▶ _Problem requirements_
After finding "Open Help for the configuration wizard" in the material below, output its line and every line after it through the last, exactly, but not the pictures.

### Supplied records ###

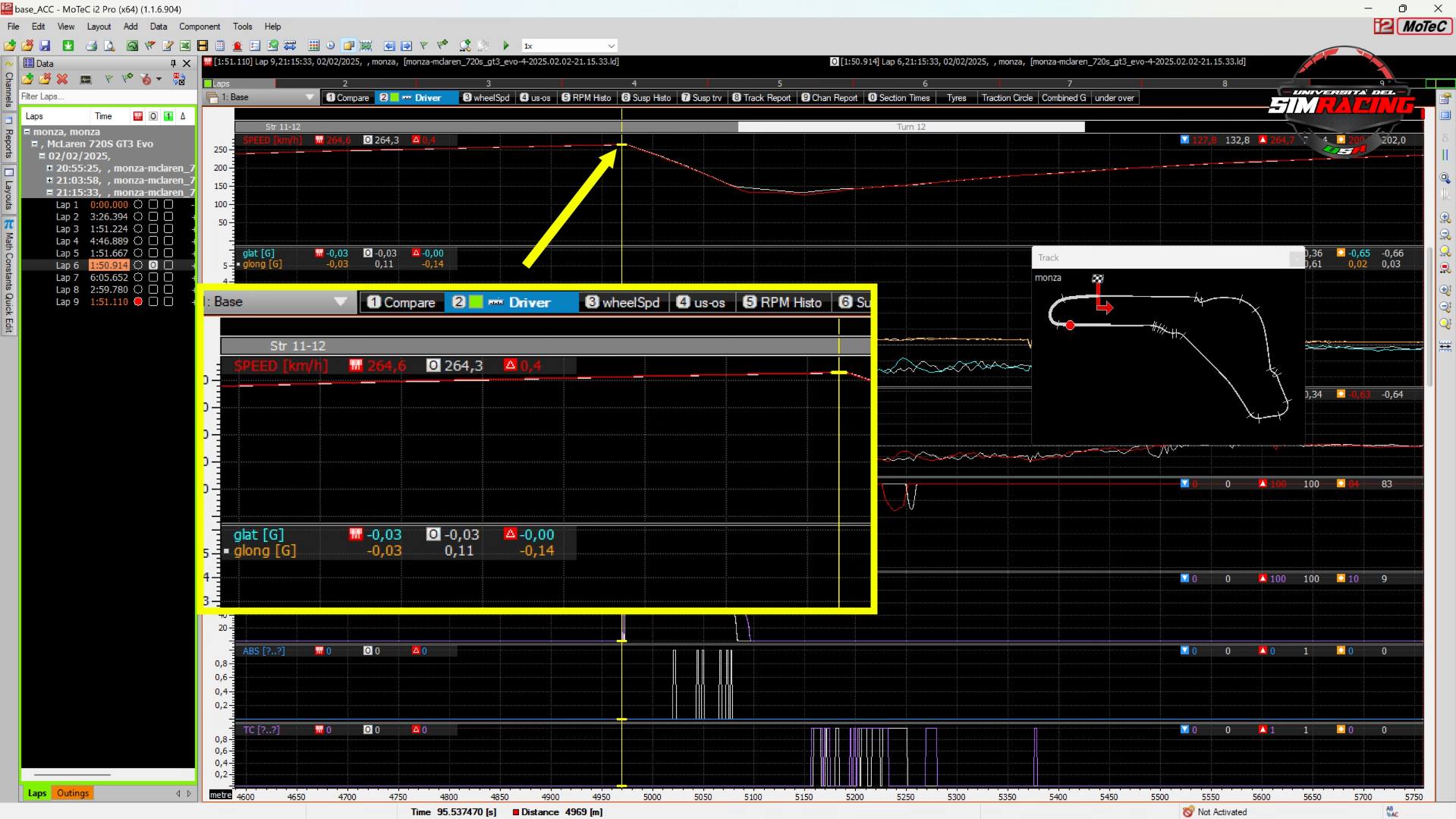Click the red X remove icon in Data panel
The width and height of the screenshot is (1456, 819).
(62, 79)
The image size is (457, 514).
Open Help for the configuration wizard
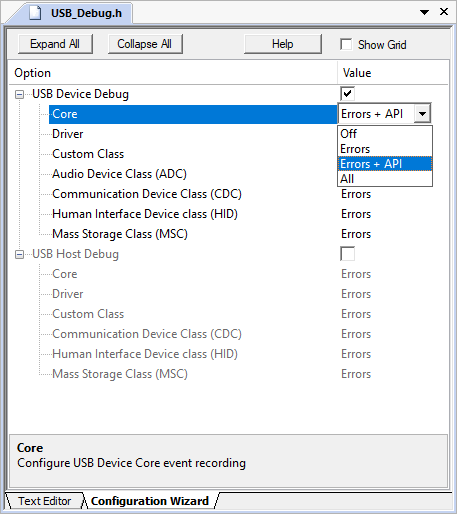tap(283, 44)
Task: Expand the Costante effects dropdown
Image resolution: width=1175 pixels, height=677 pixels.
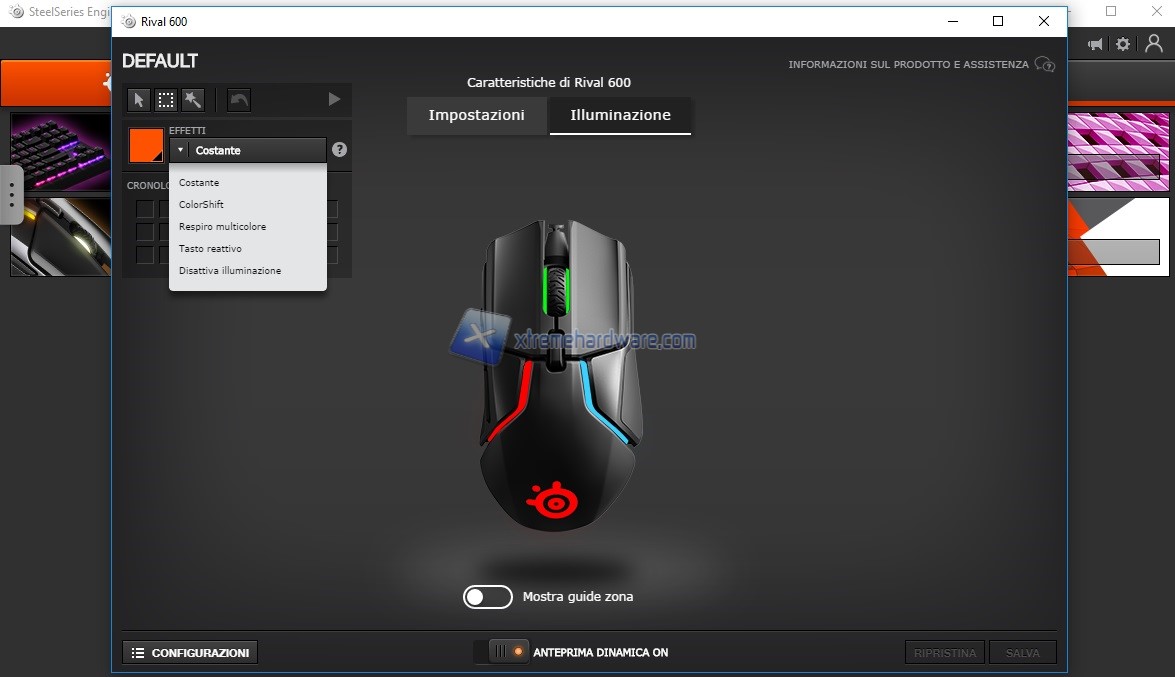Action: pos(248,150)
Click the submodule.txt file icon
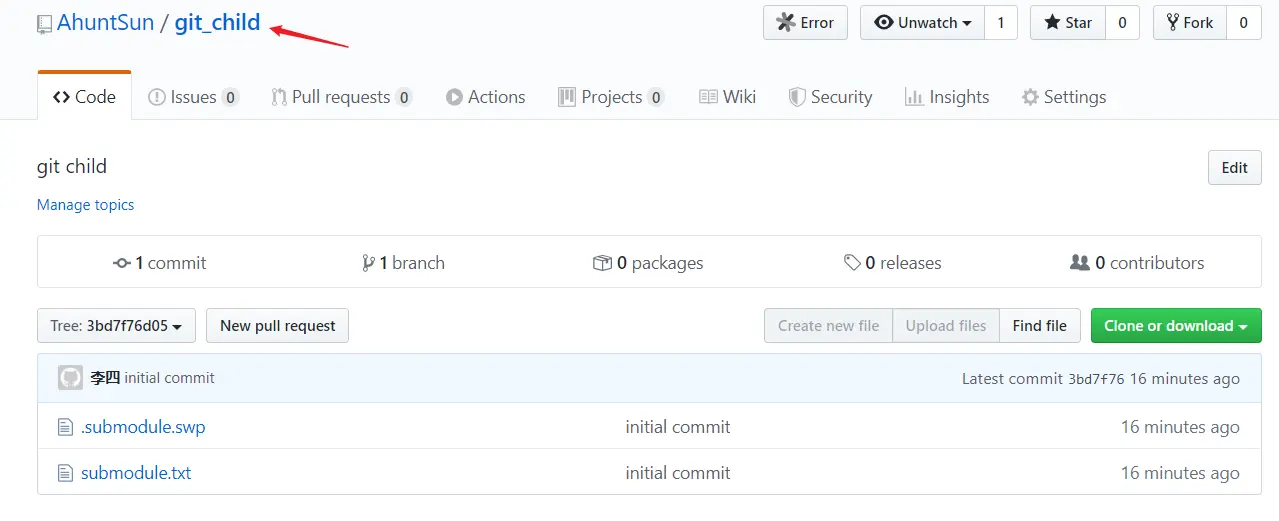The width and height of the screenshot is (1279, 521). pyautogui.click(x=65, y=473)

###

▶ _Exercise result_
Open Help for the configuration wizard
tap(283, 44)
Task: Expand the Costante effects dropdown
Image resolution: width=1175 pixels, height=677 pixels.
Action: pos(248,150)
Click the submodule.txt file icon
The width and height of the screenshot is (1279, 521). pyautogui.click(x=65, y=473)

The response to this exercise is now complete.